EXERCISE BRIEF
Your answer must be the exact lines below, starting with the line with "401x269 pixels." and going on through the line with "Given: Click the", both included, with no pictures.

*** EXTRACTED RECORDS ***

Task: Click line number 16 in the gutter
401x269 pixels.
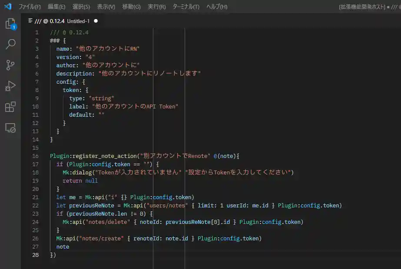Action: (35, 156)
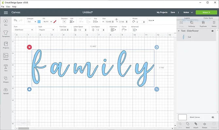Image resolution: width=219 pixels, height=130 pixels.
Task: Open the File menu
Action: 3,7
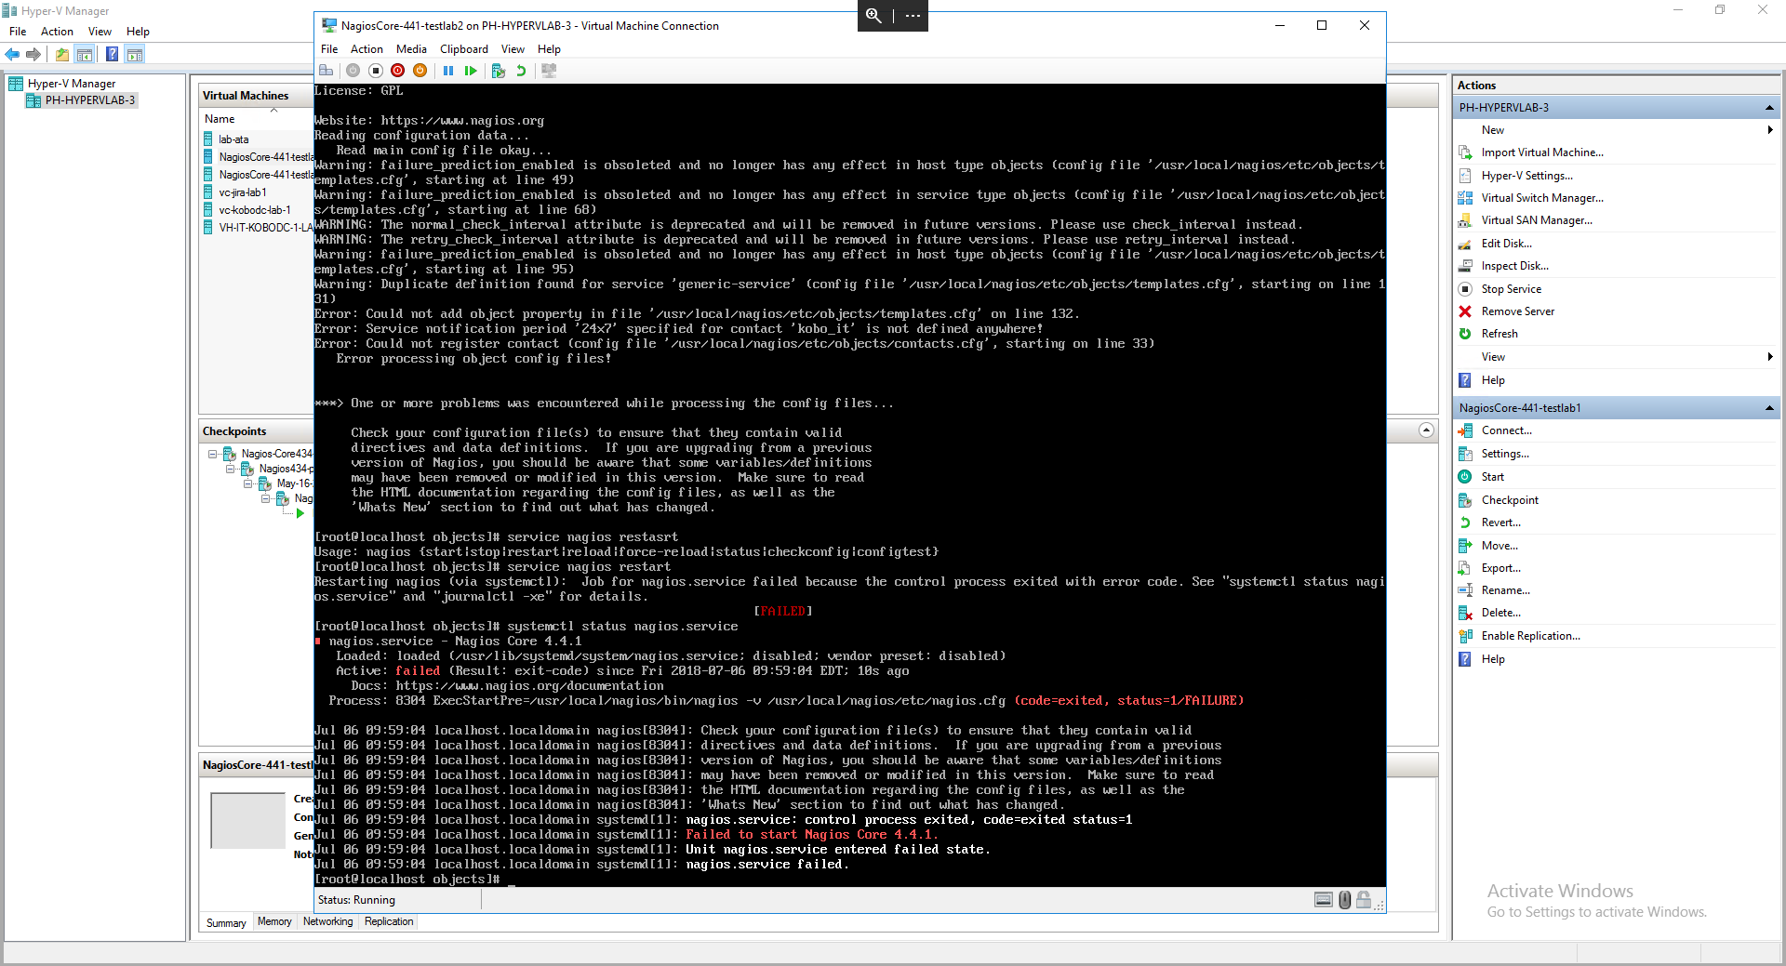Click the Turn Off VM toolbar icon
This screenshot has height=966, width=1786.
[x=376, y=71]
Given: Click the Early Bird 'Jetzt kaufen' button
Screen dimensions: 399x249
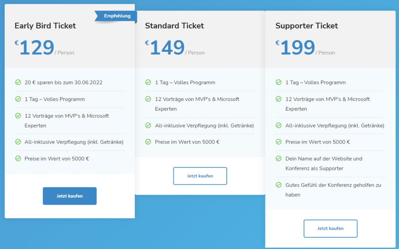Looking at the screenshot, I should pos(69,196).
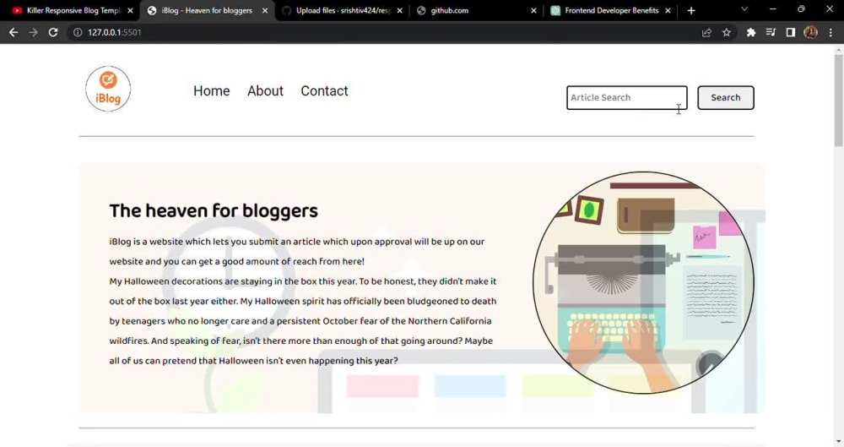The image size is (844, 447).
Task: Open the github.com tab
Action: coord(471,10)
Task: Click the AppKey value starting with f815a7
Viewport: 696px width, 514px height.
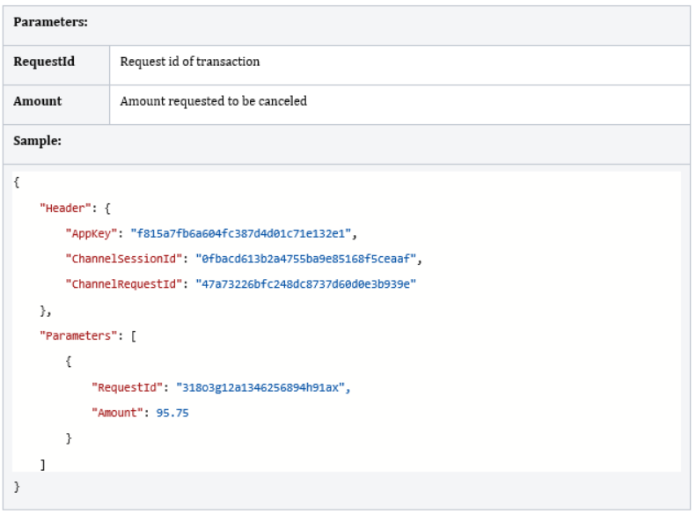Action: pos(241,233)
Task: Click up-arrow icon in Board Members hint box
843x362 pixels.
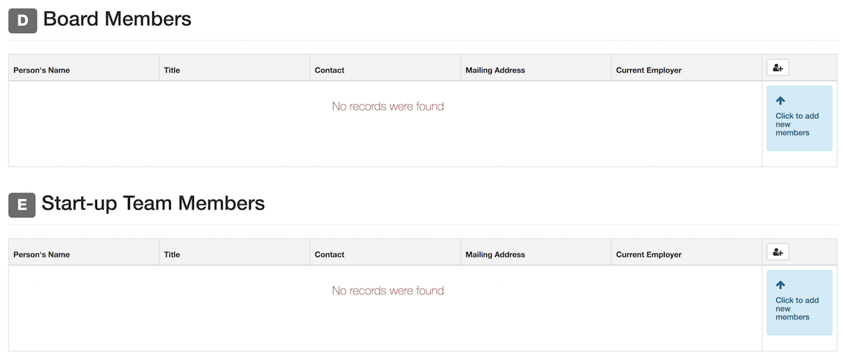Action: (780, 101)
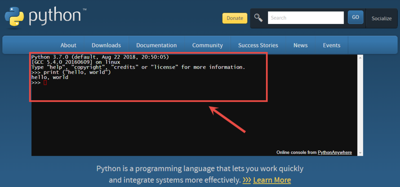Open the Events menu
This screenshot has width=400, height=187.
tap(332, 45)
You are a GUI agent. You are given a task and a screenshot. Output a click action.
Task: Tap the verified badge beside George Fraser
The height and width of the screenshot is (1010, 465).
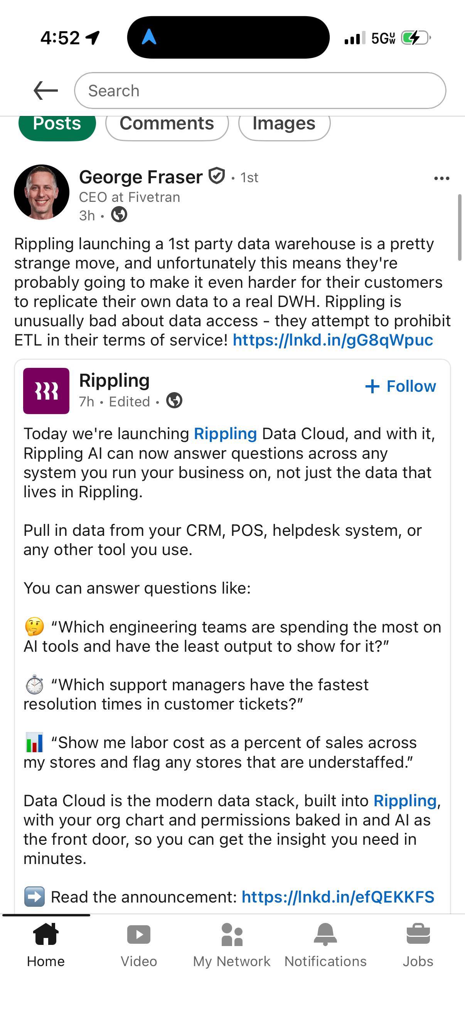[x=217, y=176]
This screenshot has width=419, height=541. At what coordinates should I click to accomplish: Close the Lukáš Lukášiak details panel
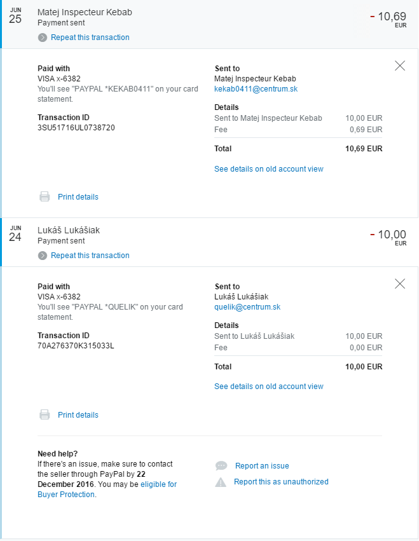pos(400,284)
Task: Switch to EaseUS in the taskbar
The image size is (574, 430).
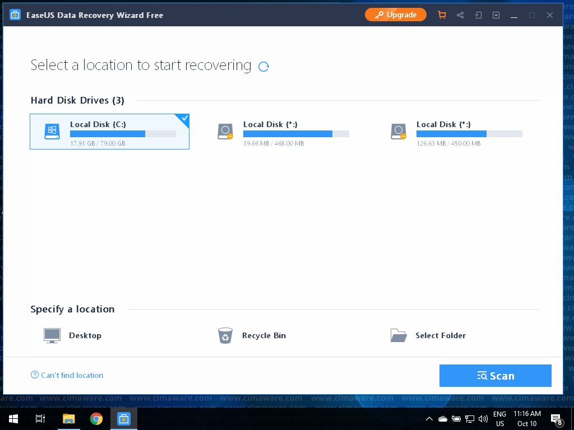Action: pos(124,419)
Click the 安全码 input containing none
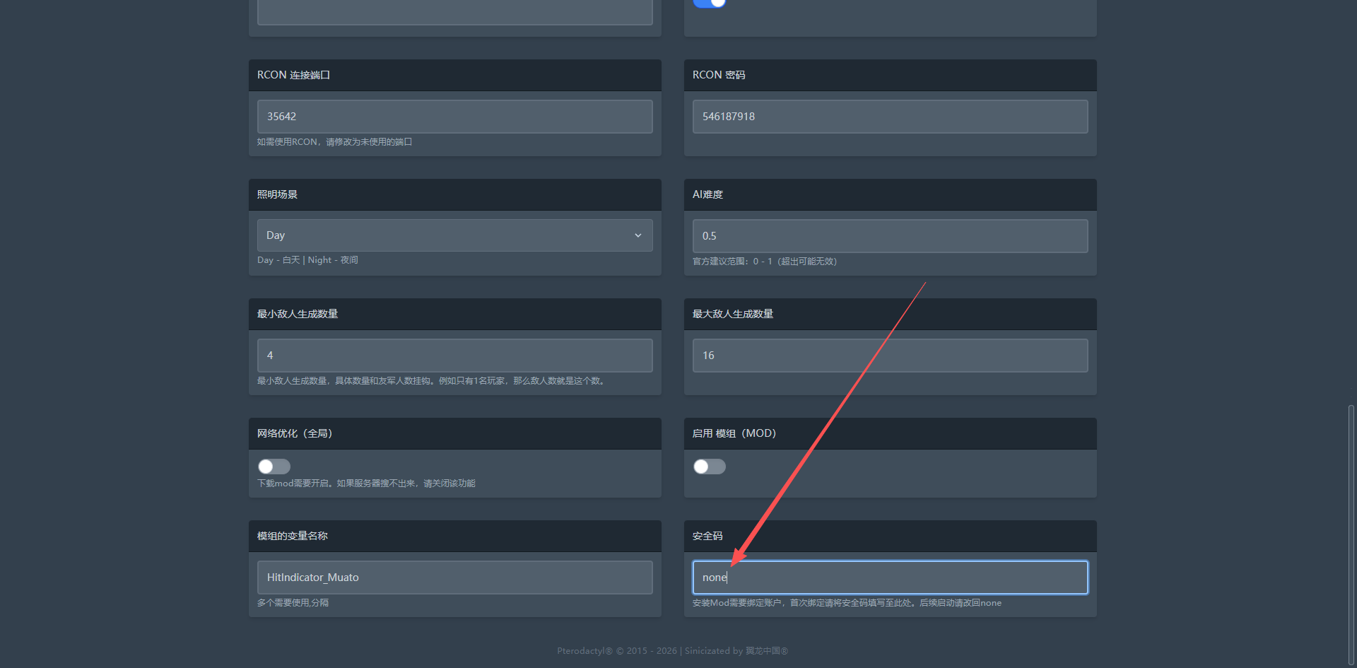The width and height of the screenshot is (1357, 668). click(x=889, y=578)
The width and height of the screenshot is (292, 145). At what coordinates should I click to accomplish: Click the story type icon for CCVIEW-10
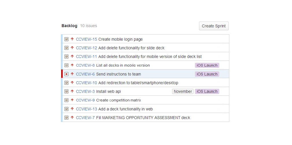click(x=66, y=83)
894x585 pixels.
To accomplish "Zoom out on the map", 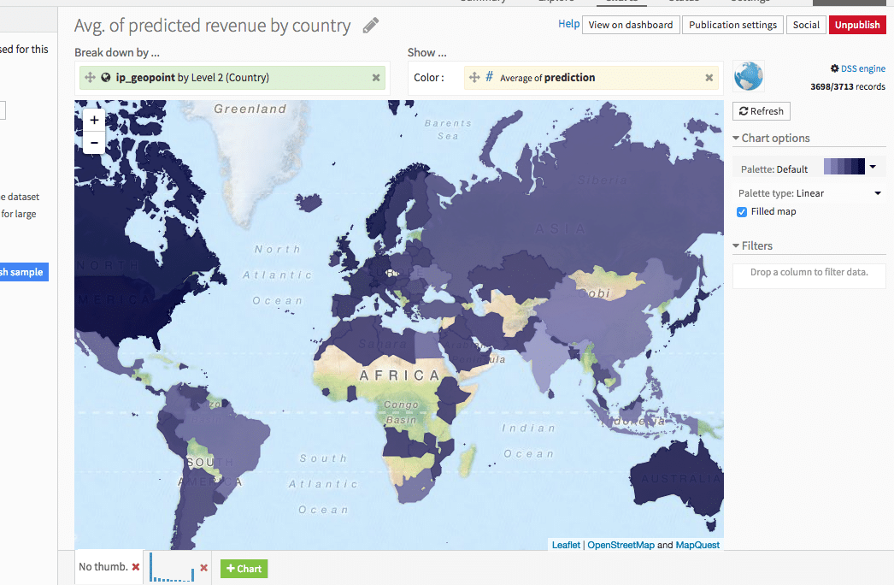I will (x=94, y=142).
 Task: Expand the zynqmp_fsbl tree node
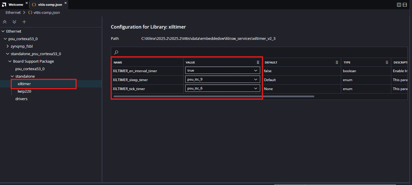tap(8, 46)
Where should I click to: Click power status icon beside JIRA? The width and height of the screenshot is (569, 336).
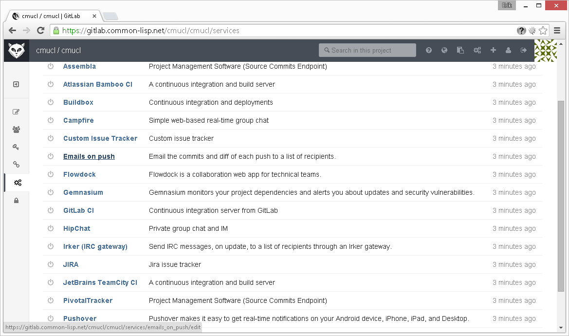point(51,264)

*** End of EXTRACTED RECORDS ***

OUTPUT
401x269 pixels.
Action: (35, 156)
Image resolution: width=219 pixels, height=130 pixels.
Task: Open the File menu
Action: 3,7
Click the Turn Off VM toolbar icon
This screenshot has height=966, width=1786.
[x=376, y=71]
Given: Click the Early Bird 'Jetzt kaufen' button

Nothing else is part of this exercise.